My mind had turned to mush with all the effort I’d put into being an unrecognised hero. I felt exhausted.
“How did you do that?” asked Caim, who had started to realise the people who had killed him were the least of his problems. Now that he was with us, he had a whole new set of concerns.
“Magic,” I said. “I told you, I’m a master.” I performed the gesture all true mages are known by, jazz hands.
He looked at me like master wasn’t the word he would have used. Grayson had the same look on his face. I wondered if the two of them were related.
“We should go see the Fairy Queen,” I said. “Do you know her?”

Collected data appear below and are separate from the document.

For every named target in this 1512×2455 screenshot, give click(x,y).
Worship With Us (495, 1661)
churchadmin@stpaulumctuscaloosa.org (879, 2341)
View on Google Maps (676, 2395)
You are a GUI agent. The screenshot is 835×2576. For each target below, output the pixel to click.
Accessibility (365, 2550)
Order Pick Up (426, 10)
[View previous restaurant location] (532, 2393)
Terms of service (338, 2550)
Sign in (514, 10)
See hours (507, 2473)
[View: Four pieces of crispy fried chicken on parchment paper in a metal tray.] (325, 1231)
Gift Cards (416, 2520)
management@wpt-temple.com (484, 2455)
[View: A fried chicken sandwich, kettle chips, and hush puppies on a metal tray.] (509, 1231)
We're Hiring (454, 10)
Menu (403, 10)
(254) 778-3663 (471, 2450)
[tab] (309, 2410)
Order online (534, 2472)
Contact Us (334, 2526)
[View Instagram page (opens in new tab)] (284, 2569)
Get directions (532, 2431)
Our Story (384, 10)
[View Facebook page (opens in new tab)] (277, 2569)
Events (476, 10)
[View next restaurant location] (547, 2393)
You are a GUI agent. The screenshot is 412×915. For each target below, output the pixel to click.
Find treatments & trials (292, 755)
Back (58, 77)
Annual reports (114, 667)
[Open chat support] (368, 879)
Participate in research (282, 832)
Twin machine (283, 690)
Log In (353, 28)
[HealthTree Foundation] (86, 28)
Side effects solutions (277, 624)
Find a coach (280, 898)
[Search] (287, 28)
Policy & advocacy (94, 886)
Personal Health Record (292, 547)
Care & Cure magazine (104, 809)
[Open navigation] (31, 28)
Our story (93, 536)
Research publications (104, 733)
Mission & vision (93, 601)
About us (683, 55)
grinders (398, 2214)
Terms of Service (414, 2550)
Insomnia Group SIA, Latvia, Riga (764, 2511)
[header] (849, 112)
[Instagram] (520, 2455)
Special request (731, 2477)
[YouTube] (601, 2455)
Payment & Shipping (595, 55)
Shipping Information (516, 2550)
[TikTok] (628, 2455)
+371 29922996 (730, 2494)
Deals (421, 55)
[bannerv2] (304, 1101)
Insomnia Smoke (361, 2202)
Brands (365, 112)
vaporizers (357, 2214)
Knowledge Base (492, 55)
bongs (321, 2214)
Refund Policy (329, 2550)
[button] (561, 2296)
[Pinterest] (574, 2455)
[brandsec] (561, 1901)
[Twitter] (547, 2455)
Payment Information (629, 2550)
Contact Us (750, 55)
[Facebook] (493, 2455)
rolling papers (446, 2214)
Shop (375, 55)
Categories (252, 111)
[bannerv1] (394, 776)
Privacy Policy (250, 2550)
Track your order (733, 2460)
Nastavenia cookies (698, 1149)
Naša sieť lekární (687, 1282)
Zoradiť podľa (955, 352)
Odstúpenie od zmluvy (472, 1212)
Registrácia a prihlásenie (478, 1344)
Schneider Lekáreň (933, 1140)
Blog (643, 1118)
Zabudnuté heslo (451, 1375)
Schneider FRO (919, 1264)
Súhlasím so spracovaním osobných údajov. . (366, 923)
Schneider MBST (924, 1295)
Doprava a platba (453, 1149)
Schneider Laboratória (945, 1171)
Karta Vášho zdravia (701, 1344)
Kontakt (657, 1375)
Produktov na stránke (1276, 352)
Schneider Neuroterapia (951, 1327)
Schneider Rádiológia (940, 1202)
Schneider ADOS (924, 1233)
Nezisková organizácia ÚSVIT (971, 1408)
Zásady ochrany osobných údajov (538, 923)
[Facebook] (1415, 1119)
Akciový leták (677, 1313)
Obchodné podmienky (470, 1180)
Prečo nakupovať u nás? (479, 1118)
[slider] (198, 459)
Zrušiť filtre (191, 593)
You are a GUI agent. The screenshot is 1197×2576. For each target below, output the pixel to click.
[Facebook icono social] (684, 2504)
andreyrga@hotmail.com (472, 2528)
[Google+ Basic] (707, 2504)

Caim nodded. “She is untrustworthy and vicious. I will crush her.”
“We need her army, so can you crush her after you crush Arthur and Peter?”
He nodded again, reluctantly. That was fine. I was quite pleased — he clearly felt confident against the Fairy Queen in a fight. If he was willing to take over vulva duties, that would be all my problems solved in one go.
“Send for my carriage.” I turned to Grayson. “Do I have a carriage?” He nodded.
Everything was proceeding like clockwork. Not a clock that told the right time, and the alarm wouldn’t go off sometimes, even though you’d set it correctly, but the hands were going around, or at least they did when you remembered to wind it up. But other than that, like clockwork.